Abstract
Background: Lenalidomide is an immunmodulatory drug, orally administered once daily, which is effective in relapsed multiple myeloma (MM). Here, we evaluated the efficacy and toxicity of lenalidomide in 16 MM patients with relapsed disease after allogeneic stem cell transplantation (allo-SCT).
Methods: Median age was 57 (range 37–68) years. The series included 5 females and 11 males. Prior to allo-SCT, all patients were heavily pretreated with multiple lines of chemotherapy, including high dose therapy with autologous stem cell support. Also, prior to lenalidomide treatment, other salvage therapies included donor lymphocyte infusions (DLI) in 93% of cases, thalidomide in 63%, and bortezomib in 88%. NCI-criteria were used to define toxicity. Lenalidomide was given 25 mg orally once daily on day 1–21 every 28 days. No prophylactic anticoagulation was used.
Results: The overall median number of completed cycles was 5 (range 1–10). Very good partial response (VGPR) was achieved in 13%, partial remission (PR) in 53%, and stable disease (SD) in 27% of the patients. During the follow up period, disease progression was observed in 50% of cases, and death in one patient. The median progression-free survival was 8 months, while the median overall survival was not yet reached. Hematotoxicity was the primarily and major encountered side effect (leukopenia: 6% grade 4, 19% grade 3, 19% grade 2, 38% grade 1; thrombopenia: 19% grade 3, 19% grade 2, 31% grade 1). This myelotoxicity led to dose reduction (usually 10 mg) in 44% of the patients. Infectious complications were observed in 25%. Non-hematological toxicity was also seen in 75% of cases (56% grade 1, 19% grade 2), consisting of cramps in the leg, constipation, symptomatic fatigue, nausea and progressing polyneuropathy (n=1). Thrombembolic complications (cerebral infarction) were observed only in one patient, who was receiving concomitant corticosteroid treatment for acute graft-versus-host disease (GvHD), but neurological symptoms resolved completely. GvHD of the skin under lenalidomide treatment was seen in 25% of cases (one grade 2, and 3 grades 1), with one case occurring shortly after an additional DLI.
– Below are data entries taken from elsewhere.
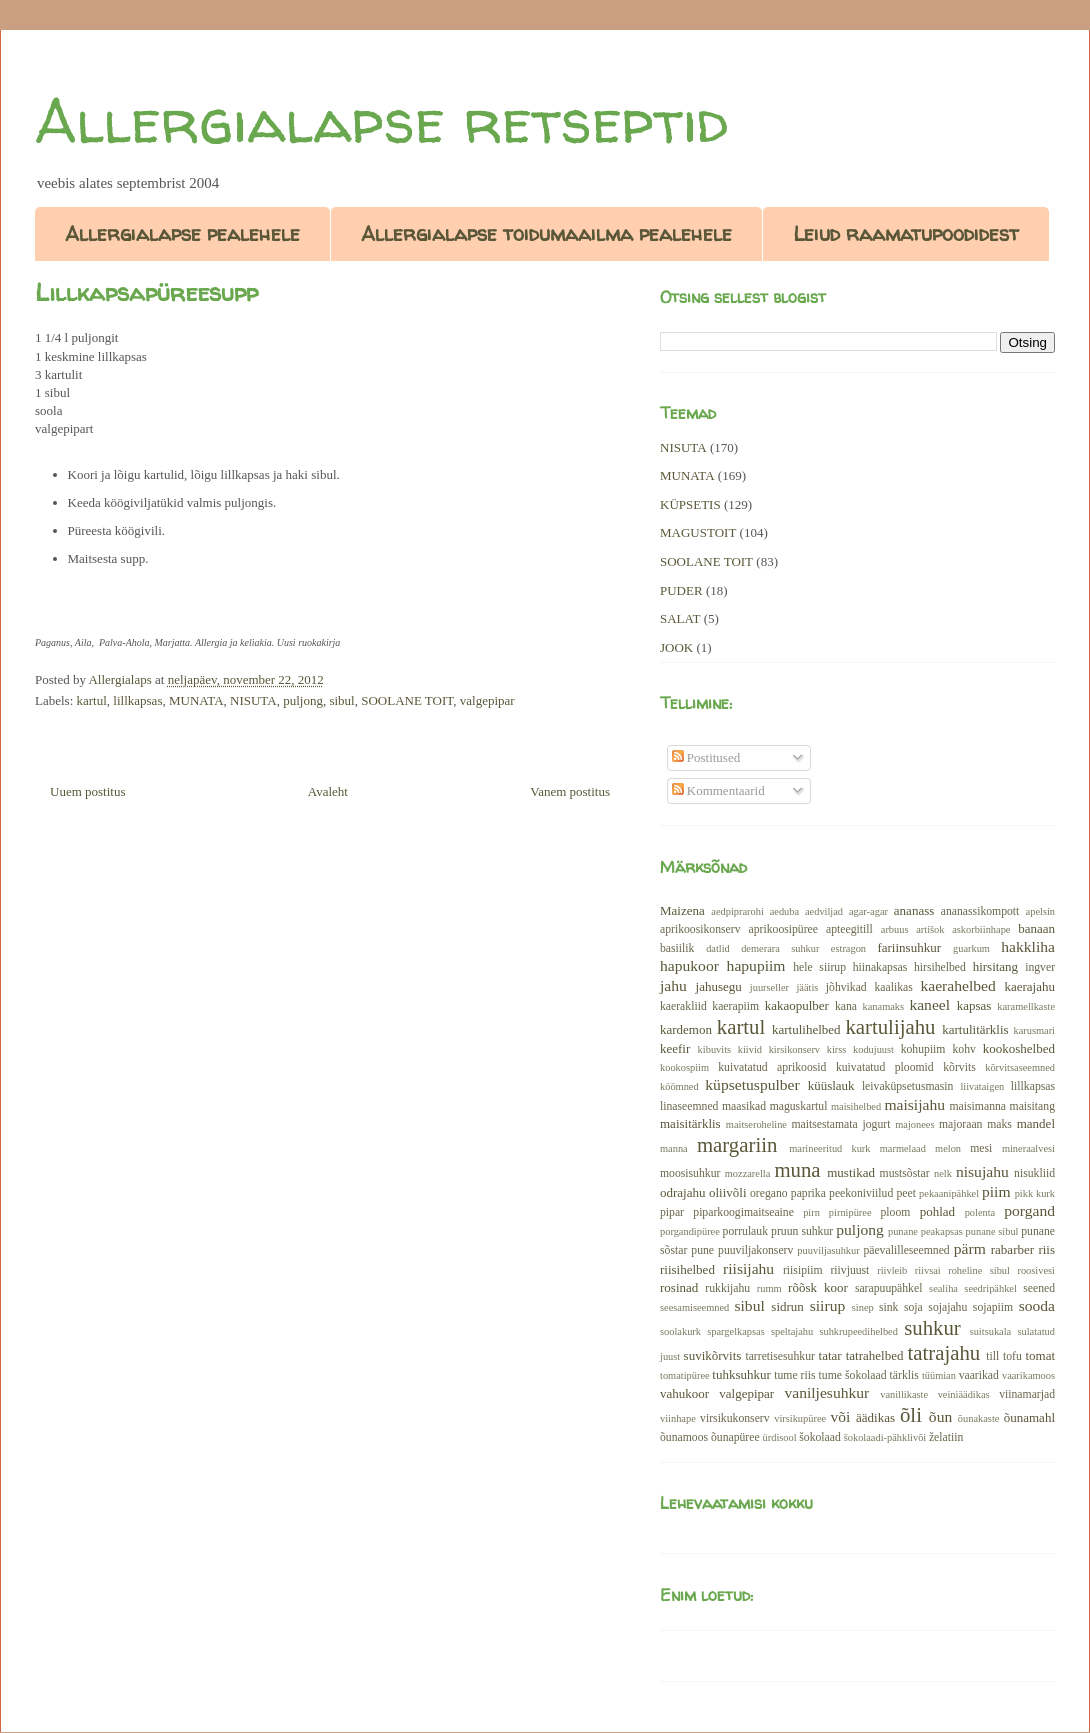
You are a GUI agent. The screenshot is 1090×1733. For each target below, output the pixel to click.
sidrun (787, 1306)
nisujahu (982, 1171)
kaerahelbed (957, 985)
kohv (963, 1049)
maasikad (744, 1106)
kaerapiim (735, 1006)
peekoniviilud (861, 1193)
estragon (848, 948)
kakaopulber (797, 1005)
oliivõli (728, 1192)
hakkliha (1028, 946)
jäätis (807, 987)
Conclusions: Lenalidomide is effective in relapsed patients with MM after allo-SCT. Major toxicity is myelotoxicity, which required dose reduction in a majority of patients. With this background, a dose-finding study to determine the optimal lenalidomide dose as maintenance therapy after allo-SCT has already started.
Author notes
Disclosure: No relevant conflicts of interest to declare.